→ 課題の内容: 以下の、精神の薬を扱った本の書評を、最後の文の後から続けて書いてください。

→ 文書の抜粋:
▼▼▼

伊東良徳の超乱読読書日記

雑食・雑読宣言:専門書からHな小説まで、手当たり次第。目標は年間300冊。2022年から3年連続目標達成!

読んでやめる精神の薬

2014-04-08 20:22:02 | 実用書・ビジネス書
 抗うつ剤や睡眠剤、統合失調症の薬として処方されている薬についてその危険性を論じる本。
 薬の問題の前にうつ病や統合失調症の原因についての説明が興味を引きます。過剰なストレスや虚血に曝されたとき、人体はそれに対応するために筋肉や脳に多くの血液を供給するため心臓を速く強く動かし、それはアドレナリンやグルタミン酸、ノルアドレナリン、ドパミンの分泌により行われるのですが、興奮性神経伝達物質であるグルタミン酸やドパミンが必要以上に出るとその興奮毒性によって脳の神経細胞が傷つけられる、その防止のために抑制系の神経伝達物質のGABAが分泌される仕組みだが、経験したことがないような強いストレス、本人の対処できる程度を越えたストレスに曝されると十分なGABAが分泌できず、神経細胞が傷つくことがうつ病の原因と考えられると説明されています(12~20ページ)。統合失調症についても、ドパミンやセロトニン、グルタミン酸など興奮系の神経伝達物質とそれらと拮抗する作用のある抑制系の神経伝達物質のGABAやアセチルコリンなどの分泌を調整しているNMDA受容体の機能が低下する病気だという考え方が有力になっているのだそうです(129~130ページ)。
 抗うつ剤や統合失調症の薬はドパミンやセロトニンの量や効果を人為的に調整(増減)させるものが多いのですが、著者は、急性期にはこれらの薬で症状を抑える必要があるがその後はできるだけ薬を用いずに十分な休養を取って一時的に傷ついた神経細胞を回復させることの方がいいという考えのようです。

▲▲▲

→ 情報:
▼▼▼

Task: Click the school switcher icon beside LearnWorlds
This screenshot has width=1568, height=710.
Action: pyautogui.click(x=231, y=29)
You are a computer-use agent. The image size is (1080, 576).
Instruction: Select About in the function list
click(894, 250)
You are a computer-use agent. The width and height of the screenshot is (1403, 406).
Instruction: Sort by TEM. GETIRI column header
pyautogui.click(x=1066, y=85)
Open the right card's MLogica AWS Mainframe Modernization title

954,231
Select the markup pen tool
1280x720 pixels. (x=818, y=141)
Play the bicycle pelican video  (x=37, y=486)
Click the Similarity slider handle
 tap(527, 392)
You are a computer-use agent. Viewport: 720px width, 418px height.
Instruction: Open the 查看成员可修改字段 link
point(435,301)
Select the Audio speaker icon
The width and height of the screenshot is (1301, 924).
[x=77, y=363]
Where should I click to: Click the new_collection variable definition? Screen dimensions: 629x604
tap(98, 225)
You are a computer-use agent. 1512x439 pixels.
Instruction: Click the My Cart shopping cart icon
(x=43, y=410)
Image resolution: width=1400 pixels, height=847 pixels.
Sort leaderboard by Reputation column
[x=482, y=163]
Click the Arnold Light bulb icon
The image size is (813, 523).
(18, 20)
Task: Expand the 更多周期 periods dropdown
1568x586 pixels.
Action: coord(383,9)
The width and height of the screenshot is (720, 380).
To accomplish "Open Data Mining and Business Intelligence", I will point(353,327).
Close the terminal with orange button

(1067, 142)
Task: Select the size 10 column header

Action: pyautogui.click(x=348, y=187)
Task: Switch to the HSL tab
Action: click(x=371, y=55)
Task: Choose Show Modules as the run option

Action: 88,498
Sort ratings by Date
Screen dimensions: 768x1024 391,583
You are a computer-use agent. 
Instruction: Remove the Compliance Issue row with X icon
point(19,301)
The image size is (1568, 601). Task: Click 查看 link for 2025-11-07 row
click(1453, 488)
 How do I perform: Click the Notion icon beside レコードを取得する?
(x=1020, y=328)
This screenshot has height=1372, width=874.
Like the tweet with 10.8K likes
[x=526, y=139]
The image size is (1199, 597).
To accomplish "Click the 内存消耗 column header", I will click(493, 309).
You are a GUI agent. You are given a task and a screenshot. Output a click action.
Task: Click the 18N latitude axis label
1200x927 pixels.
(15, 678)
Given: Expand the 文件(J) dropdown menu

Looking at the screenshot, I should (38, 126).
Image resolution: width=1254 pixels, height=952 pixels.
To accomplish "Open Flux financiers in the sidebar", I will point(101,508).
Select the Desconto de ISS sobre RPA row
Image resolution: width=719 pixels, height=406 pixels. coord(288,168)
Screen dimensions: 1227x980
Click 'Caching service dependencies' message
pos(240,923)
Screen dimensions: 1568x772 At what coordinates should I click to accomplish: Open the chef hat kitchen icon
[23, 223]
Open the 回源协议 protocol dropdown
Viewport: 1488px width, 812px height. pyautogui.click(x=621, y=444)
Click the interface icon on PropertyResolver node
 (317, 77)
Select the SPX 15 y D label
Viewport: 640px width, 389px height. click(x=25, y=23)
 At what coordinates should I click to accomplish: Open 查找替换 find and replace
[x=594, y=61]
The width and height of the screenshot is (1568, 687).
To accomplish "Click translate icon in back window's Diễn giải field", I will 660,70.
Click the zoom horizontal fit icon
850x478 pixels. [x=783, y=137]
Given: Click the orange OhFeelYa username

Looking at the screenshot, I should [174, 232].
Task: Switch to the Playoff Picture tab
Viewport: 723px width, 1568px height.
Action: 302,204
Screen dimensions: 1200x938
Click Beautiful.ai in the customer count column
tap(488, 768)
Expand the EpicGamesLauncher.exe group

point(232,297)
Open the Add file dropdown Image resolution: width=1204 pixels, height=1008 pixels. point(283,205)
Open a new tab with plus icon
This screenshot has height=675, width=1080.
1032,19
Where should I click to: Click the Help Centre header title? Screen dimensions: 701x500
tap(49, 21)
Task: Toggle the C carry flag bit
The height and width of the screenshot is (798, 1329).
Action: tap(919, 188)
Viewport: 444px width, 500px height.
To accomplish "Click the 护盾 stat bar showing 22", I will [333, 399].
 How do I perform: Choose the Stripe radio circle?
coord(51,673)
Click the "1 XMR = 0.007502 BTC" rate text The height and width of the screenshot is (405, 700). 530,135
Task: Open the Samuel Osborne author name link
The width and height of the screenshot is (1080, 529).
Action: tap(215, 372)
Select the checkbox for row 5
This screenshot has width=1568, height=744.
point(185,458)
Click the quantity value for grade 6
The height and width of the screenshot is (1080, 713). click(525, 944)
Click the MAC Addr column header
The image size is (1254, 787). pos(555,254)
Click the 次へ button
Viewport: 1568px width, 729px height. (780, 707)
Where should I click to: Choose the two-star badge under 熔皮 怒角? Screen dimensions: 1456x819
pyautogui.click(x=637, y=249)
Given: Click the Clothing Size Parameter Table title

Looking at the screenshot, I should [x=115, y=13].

▲▲▲

→ 課題の結果:
 抗うつ剤として広く用いられている選択的セロトニン再取り込み阻害剤(SSRI。著者は、試験管内ではセロトニン濃度のみを高める効果があるが人体ではセロトニンのみではなくドパミンも増やすので「選択的」ではなくセロトニン再取り込み阻害剤:SRIと呼ぶべきだと主張していますが)のパキシルの服用による譫妄に伴う攻撃性や衝動性(傷害・殺人、自殺等)の危険に相当なページを割いて説明がされています。日本では裁判所や行政が認める可能性は低そうですが、頭に置いておきたいところです。特に子どもに対しては大うつ病、不安障害、強迫性障害に用いたランダム化比較試験でパキシルの治療効果は証明されず、「効かない」のに害だけは確実にあると著者は声を大にして訴えています(97~100ページ)。
 統合失調症についても、統合失調症用薬剤クロルプロマジンが治療に導入され始める1955年以前は、初めて発症して入院した人の半数以上が抗精神病薬なしで1年以内の入院で自然治癒して退院していたし、クロルプロマジンとプラセボを比較したランダム化比較試験の追跡調査をみると薬剤を用いなかった方が予後がよかったとされています(131~132ページ)。
 薬に頼りがちな風潮に警鐘を鳴らす報告として、気に留めておきたい本だと思います。